At least three employees hired for tech giant Meta's Superintelligence Labs (MSL) have left the company less than a month of being hired for extravagant pay packages in Mark Zuckerberg's artificial intelligence (AI) hiring blitz.
According to a report by Wired, Rishabh Agarwal, Avi Verma and Ethan Knight have all left Meta, with the latter two headed back to Sam Altman-led OpenAI.
Agarwal announced his decision in an elaborate post on social media platform X, calling it a “tough decision”, but that he “felt the pull to take on a different kind of risk.”
Meta spokesperson Dave Arnold told the publication that the moves are “normal”, saying, “During an intense recruiting process, some people will decide to stay in their current job rather than starting a new one.”
Notably, the Wall Street Journal on August 20 reported have stated that Meta has put a hiring freeze for its AI division. “All that's happening here is some basic organizational planning: creating a solid structure for our new superintelligence efforts after bringing people on board and undertaking yearly budgeting and planning exercises,” a spokesperson for Meta told Reuters about the hiring freeze.
But prior to this, the MSL team has onboarded 50 staff, including poached employees from Apple, Anthropic, xAI, Google, and OpenAI for packages up to $100 million.
At the time of the poaching, reports cited Sam Altman's internal memo to staff which called Meta's moves “distasteful”, adding, “I’ve lost track of how many people from here they’ve tried to get to be their Chief Scientist.”
Earlier, in an interview with The Information, Mark Zuckerberg called reports on Meta's million dollar pay packages to poach AI staff from competitors “inaccurate”, but did not elaborate on the actual numbers .

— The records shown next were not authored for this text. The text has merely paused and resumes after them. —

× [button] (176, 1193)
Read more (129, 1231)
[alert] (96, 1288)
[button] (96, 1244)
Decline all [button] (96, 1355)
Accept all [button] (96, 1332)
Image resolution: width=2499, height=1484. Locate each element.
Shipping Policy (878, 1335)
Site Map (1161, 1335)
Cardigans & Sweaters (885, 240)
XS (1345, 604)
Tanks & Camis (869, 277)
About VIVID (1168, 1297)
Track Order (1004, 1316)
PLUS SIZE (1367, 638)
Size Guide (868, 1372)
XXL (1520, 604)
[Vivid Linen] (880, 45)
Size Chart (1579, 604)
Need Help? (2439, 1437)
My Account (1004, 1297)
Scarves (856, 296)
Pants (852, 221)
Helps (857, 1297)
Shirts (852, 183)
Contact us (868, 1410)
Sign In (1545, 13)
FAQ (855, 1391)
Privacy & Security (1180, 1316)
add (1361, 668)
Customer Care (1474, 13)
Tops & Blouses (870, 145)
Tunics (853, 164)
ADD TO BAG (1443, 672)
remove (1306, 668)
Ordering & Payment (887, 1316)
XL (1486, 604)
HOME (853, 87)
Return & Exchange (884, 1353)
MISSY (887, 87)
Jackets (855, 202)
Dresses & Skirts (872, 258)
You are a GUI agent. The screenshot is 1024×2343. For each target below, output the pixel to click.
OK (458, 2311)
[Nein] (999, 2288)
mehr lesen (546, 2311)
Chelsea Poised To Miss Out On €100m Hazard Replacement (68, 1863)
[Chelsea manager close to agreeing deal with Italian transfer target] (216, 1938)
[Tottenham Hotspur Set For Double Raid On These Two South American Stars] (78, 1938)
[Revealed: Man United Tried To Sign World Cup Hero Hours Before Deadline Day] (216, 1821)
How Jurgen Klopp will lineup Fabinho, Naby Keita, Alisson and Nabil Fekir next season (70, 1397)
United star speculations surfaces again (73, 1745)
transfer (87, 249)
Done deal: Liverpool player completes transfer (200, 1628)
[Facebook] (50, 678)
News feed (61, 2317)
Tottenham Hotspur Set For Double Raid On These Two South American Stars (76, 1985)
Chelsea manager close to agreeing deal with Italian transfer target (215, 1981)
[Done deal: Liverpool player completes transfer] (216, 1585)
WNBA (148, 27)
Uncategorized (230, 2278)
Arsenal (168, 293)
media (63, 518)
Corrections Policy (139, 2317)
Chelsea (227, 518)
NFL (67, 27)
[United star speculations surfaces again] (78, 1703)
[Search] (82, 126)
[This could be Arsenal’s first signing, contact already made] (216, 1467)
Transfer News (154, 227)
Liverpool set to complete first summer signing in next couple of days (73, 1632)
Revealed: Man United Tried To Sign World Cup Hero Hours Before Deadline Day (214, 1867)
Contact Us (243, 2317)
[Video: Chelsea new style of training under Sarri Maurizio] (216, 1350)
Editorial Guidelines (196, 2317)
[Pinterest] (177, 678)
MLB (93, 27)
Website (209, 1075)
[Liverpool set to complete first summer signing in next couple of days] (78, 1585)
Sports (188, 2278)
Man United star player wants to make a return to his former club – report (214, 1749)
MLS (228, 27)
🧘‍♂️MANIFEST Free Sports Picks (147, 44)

Speaking to the publication on reports of “$100-200 million” pay packages for the MSL team, Mark Zuckerberg called it a “hot market” adding that it makes “sense” to spend big on gaining the right talent.
Explaining the decision to offer lucrative pay packages to AI recuits, the tech billionaire also noted that AI does not need a “massive team”, stating, “You actually kind of want the smallest group of people who can fit the whole thing in their head. So there's just an absolute premium for the best and most talented people.”
“So it kind of makes sense when you kind of think about it that, from that perspective, the amount that is being spent to recruit the people is actually still quite small compared to the overall investment and all when you talk about super intelligence,” he added.